Existe alguma coisa nas histórias que não obedece aos comandos do tempo. Dentro dos livros ninguém envelhece de verdade, nem a morte é definitiva. Não existe pressa, porque tudo já aconteceu enquanto acontece. Do outro lado é bem diferente. Poucos leitores pensam na pessoa que dedicou um pedaço de sua própria vida para mimetizar aquele infinito ali, porque fazer um livro não é uma coisa rápida, muito menos fácil. Ao começar algo novo, por exemplo, nunca sei se vou conseguir terminar. A única certeza é que, quando isso acontecer, já serei outra pessoa.
Escrever é uma espécie de clarividência que nem sempre se apresenta pronta. Como prever o futuro e estar sempre atrasada. Meus livros são feitos de passado, ao mesmo tempo em que sempre estarão no presente de quem lê, e é bem espantoso que continuem fazendo sentido, atravessando lugares e acontecimentos, até pandemias. Às vezes, é verdade, escrevo sobre coisas que ainda nem entendo direito. Ou que estou prestes a entender. Não existe nada mais curioso e lindo. Mas esse também é um exercício que exige paciência. Oráculo torto tem que aprender a esperar.

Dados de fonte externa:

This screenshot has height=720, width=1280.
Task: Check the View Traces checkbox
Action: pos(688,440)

Vejo muita pressa nos autores e essa pressa, que é tão natural, faz um mal danado para o fígado, vai destruindo a esperança, em alguns casos azeda até a habilidade. Não sei se é um mal-estar civilizatório, uma coisa de entrar em pânico com a própria finitude, ou se é uma pressa inspirada pelas redes sociais e essa nova cultura em que só vale o imediato e as conquistas do momento. Mesmo as conquistas, vou te dizer, não se sustentam sem continuidade, sem uma literatura que ecoe o like. Mas como é que eu posso recomendar calma e paciência, eu me pergunto, se sei como é estar do outro lado, se já estive lá? A única coisa que eu posso dizer é que vale a pena. Pelo menos quando a entrega é inteira.

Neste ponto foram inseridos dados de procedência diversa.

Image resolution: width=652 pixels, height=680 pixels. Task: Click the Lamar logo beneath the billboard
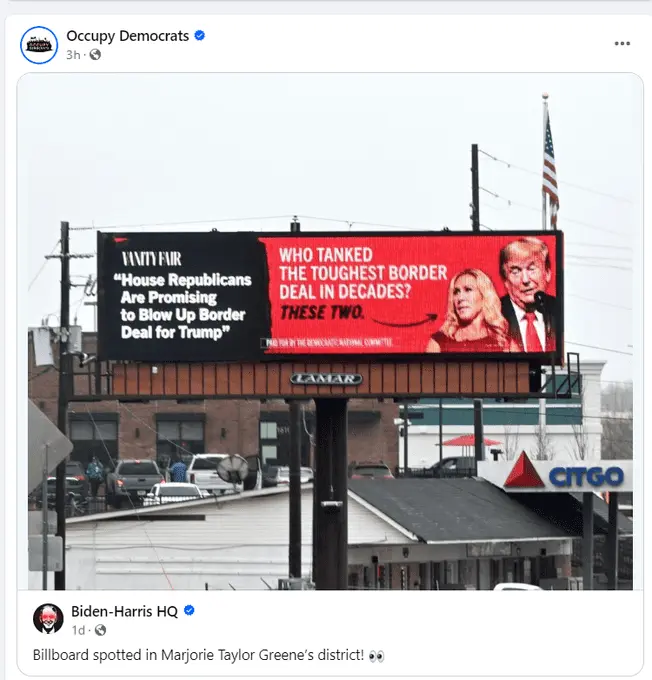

Esperar tem as suas vantagens. O que tanta gente vê como lacuna é parte do processo, um intervalo que pode ser usado para usar vários casacos, experimentar outras linguagens, descobrir o que se quer contar, como se quer contar. Se uma coisa não está funcionando, então partir para outra. Pode esquecer os aplausos. Na maioria das vezes, um parágrafo bem escrito só vai ter como resposta imediata aquela sensação quentinha, acelerada, de quem conseguiu transcrever o que andou há tanto pensando.
O processo de produção também é longo, envolve incontáveis leituras, remendos e revisões. Muitos não sabem, mas editores trabalham no futuro. São como nós, só que ao contrário. Eles, ao menos, conseguem planejar a aterrisagem. Fecham anos inteiros de publicações com meses de antecedência. E se angustiam quando algumas esperas, de cara, não parecem pagar o preço. Os fracassos e os sucessos também não respondem da mesma forma aos dias. Paciência.
O que eu queria dizer com isso tudo é que acho que publicar é maravilhoso, que é legal ter resposta do público, da crítica. Mas ainda acho que nosso trabalho é escrever. Por anos e anos, enquanto o resto do mundo se transforma um pouco mais rápido. Escrever à revelia desse tempo flecha, fabricado pelo capitalismo, que passa querendo atravessar. O tempo não flui para direção alguma. Ele existe diferente enquanto a gente cria, quem sabe exista em sua forma mais verdadeira. Esperar, nesse caso, é só adiar o encontro da leitura. Seja lá quando for a hora, eu garanto, sempre terá alguém para receber a mensagem. Talvez alguém que vai precisar dela.
Na Flip
Amanhã, quinta-feira, embarco para a Flip. Será apenas minha segunda vez em Paraty. Na primeira, levei o original do Apague a luz se for chorar na mala, com esperanças de encontrar uma editora. Deu bom. Para quem vai estar por lá, na sexta-feira, dia 25, às 19h, conversarei com a fantástica Carol Bensimon sobre nossos livros (leiam Diorama, é uma aula). Será na Livraria das Marés. Se por acaso me virem vagando, antes ou depois, não hesitem em chamar. Nessas horas atendo por Fabi.
Dica
Estou obcecada pelo documentário “Revelações Pré-Históricas”, disponível na Netflix. Um prato cheio para quem gosta de história, arqueologia e apocalipses diversos.